## Aim of the task
In full and exactly, reproduce the entries below, but omit the pictures.

══════════

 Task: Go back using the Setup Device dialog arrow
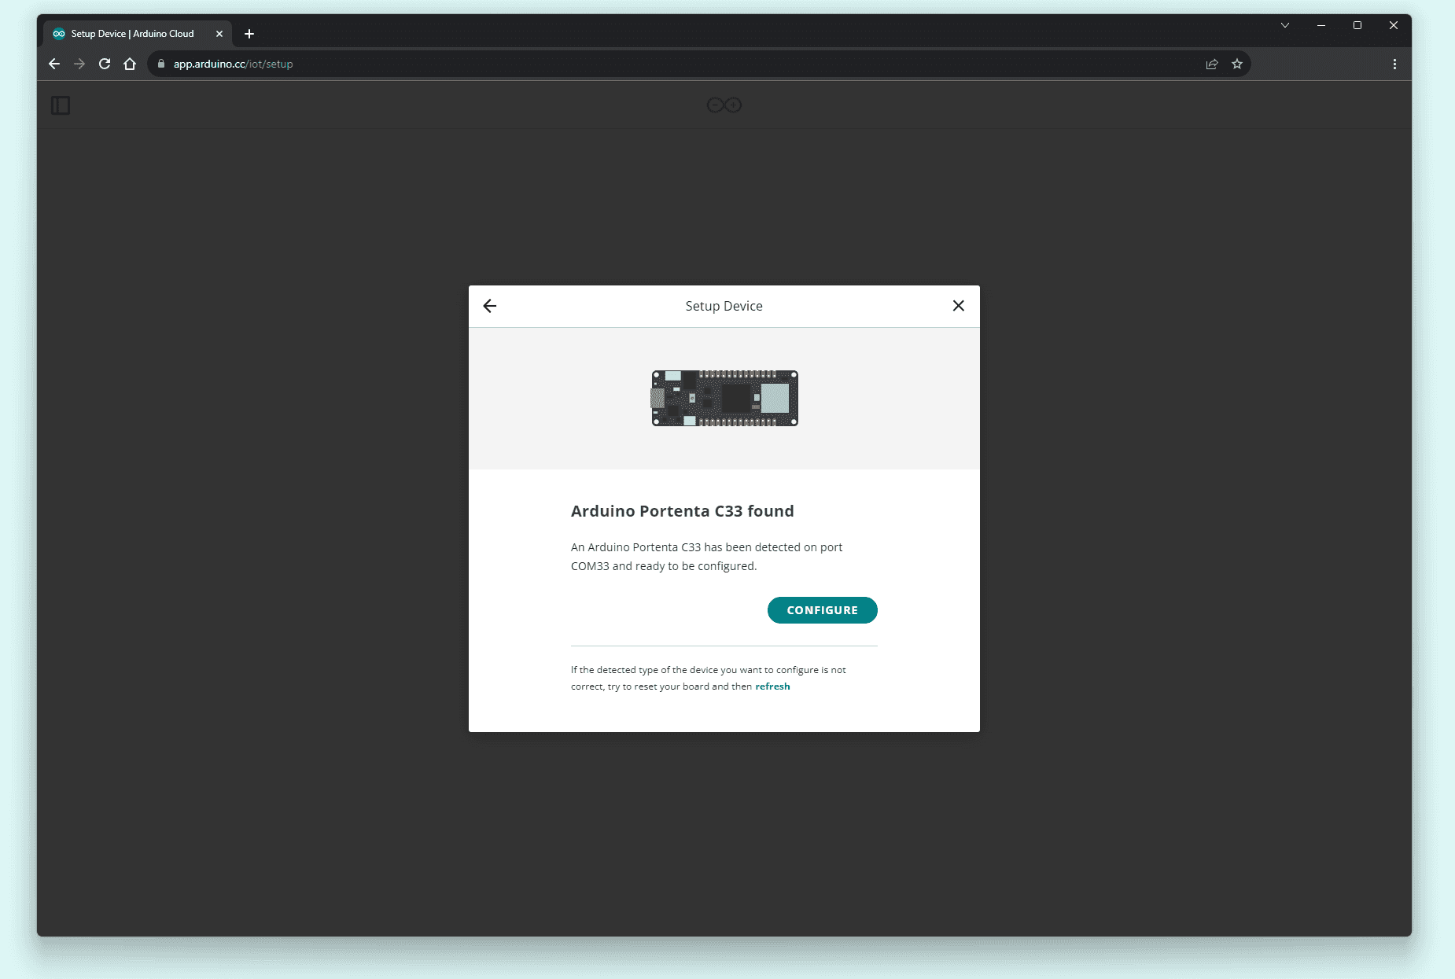(x=490, y=306)
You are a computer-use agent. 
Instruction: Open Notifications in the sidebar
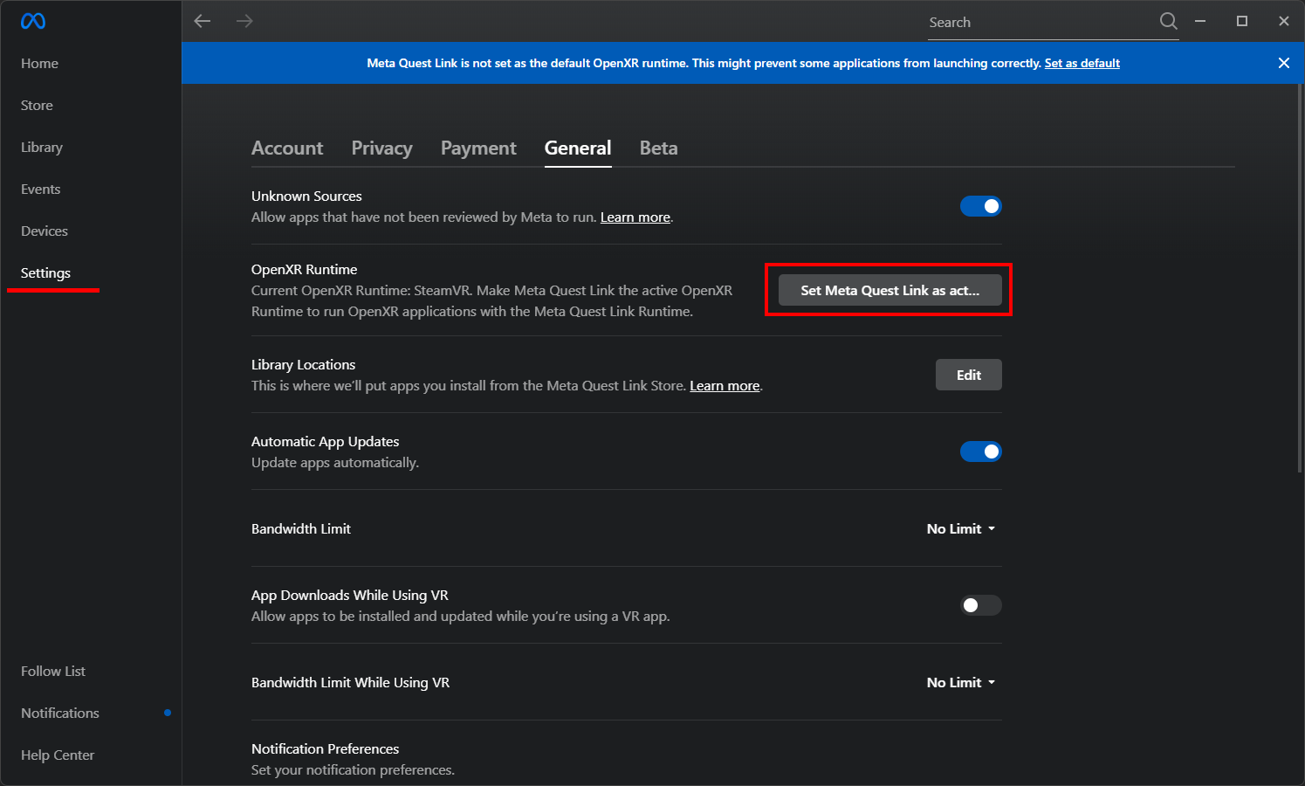point(60,713)
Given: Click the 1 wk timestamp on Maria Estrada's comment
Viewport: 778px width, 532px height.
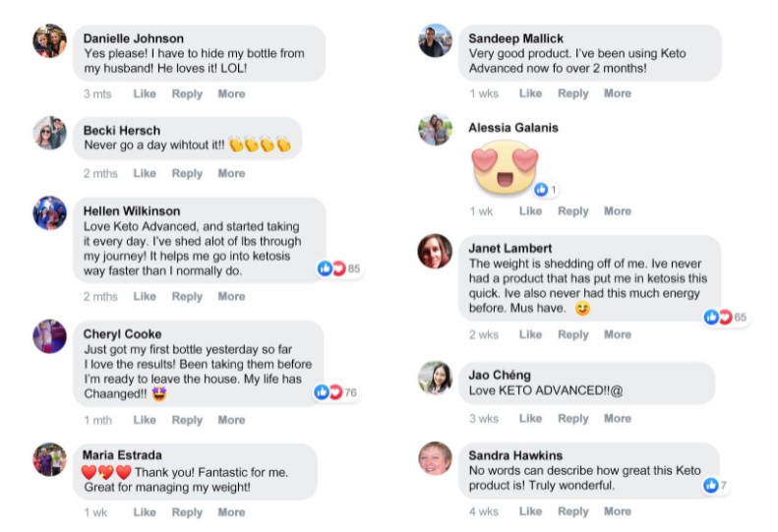Looking at the screenshot, I should point(95,512).
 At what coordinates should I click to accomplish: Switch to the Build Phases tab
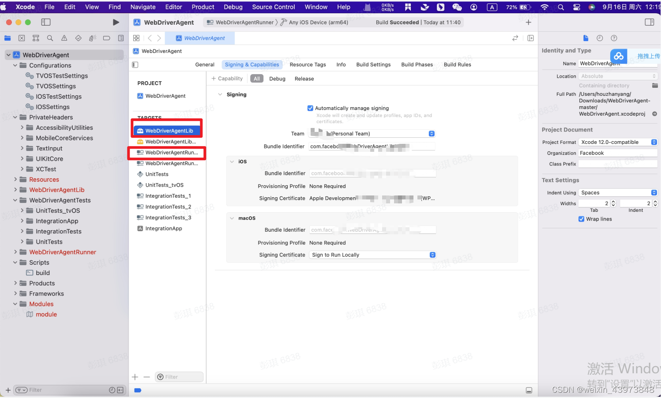[x=417, y=64]
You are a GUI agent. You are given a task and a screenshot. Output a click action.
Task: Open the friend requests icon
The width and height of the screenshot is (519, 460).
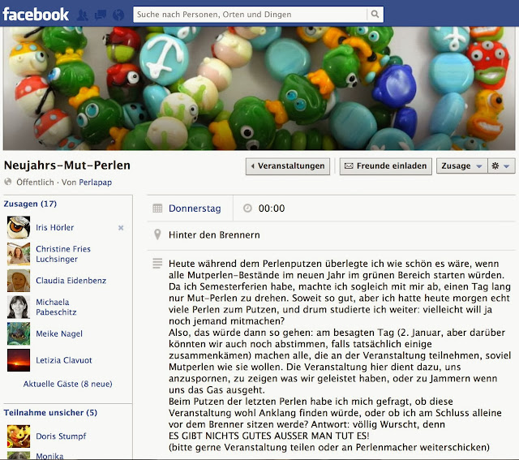click(x=83, y=15)
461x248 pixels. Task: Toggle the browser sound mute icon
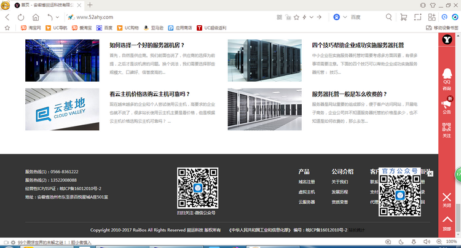(x=427, y=242)
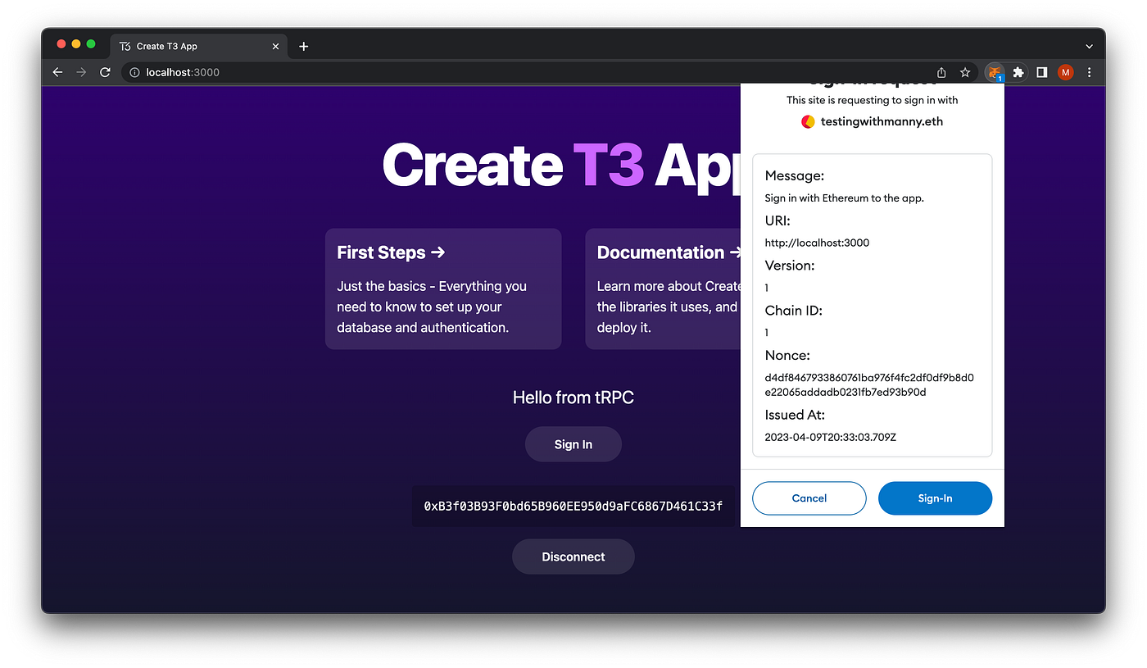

══════════

## Solution for this task
 Task: Go back using the Setup Device dialog arrow
(x=490, y=306)
You are a computer-use agent. 
Instruction: Open Notifications in the sidebar
point(60,713)
Given: Click the 1 wk timestamp on Maria Estrada's comment
Viewport: 778px width, 532px height.
Looking at the screenshot, I should point(95,512).
 At what coordinates should I click to accomplish: Switch to the Build Phases tab
[x=417, y=64]
You are a GUI agent. You are given a task and a screenshot. Output a click action.
Task: Open the friend requests icon
The width and height of the screenshot is (519, 460).
click(x=83, y=15)
461x248 pixels. Task: Toggle the browser sound mute icon
(x=427, y=242)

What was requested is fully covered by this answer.